353 Gerettete Flüchtlinge können von Bord der „Sea-Watch 4“

Elf Tage nach der ersten Rettung dürfen rund 350 Migranten das Seenotrettungsschiff „Sea-Watch 4“ verlassen und auf ein italienisches Quarantäneschiff umsteigen. Italien dürfe jetzt nicht alleingelassen werden, mahnt EU-Politiker Giegold.

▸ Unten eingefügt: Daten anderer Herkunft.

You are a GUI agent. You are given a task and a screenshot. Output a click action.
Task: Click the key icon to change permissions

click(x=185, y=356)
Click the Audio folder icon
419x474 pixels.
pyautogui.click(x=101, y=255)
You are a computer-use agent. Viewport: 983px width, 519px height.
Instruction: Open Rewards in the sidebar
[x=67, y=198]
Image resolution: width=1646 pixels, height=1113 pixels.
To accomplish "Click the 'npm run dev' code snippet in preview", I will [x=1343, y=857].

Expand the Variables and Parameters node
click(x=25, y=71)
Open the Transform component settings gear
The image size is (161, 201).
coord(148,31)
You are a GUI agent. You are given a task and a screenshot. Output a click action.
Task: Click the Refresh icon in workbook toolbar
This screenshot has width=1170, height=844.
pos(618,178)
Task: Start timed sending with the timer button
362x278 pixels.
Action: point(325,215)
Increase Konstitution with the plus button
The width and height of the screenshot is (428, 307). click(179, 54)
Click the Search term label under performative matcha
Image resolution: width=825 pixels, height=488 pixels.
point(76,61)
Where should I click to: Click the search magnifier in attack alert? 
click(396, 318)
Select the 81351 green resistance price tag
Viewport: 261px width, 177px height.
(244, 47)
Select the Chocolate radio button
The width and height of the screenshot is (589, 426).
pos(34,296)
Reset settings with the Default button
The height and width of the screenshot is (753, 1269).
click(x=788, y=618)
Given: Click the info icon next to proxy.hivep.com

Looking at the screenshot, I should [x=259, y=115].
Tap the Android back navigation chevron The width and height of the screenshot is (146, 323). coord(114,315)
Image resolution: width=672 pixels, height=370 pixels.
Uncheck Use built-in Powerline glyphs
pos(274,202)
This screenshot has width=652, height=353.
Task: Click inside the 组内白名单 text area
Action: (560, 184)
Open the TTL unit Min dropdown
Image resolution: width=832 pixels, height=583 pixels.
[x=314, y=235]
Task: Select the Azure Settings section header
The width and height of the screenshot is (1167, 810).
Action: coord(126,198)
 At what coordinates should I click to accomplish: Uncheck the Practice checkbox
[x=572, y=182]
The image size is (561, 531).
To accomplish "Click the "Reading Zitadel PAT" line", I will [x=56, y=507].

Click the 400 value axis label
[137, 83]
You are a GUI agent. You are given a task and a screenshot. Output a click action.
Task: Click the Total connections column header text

Von Donnerstag, 03.09.2020, 5:20 Uhr|zuletzt aktualisiert: Donnerstag, 03.09.2020, 16:00 Uhr Lesedauer: 3 Minuten  |   Drucken

Die Erleichterung ist groß an Bord der „Sea-Watch 4“: Am Mittwoch erreichten Crew und 353 Geflüchtete den Hafen der italienischen Stadt Palermo. Das bestätigte ein Sprecher der zivilen Seenotrettungsorganisation Sea-Watch dem „Evangelischen Pressedienst“. Direkt nach der Ankunft in Palermo begann das Umsteigen auf ein Quarantäneschiff, das die italienischen Behörden bereitgestellt haben. Die italienische Küstenwache begleitete das Manöver, bei dem die „Sea-Watch 4“ an das größere Quarantäneschiff andockte und die Geretteten über eine behelfsmäßige Brücke das Deck verlassen konnten.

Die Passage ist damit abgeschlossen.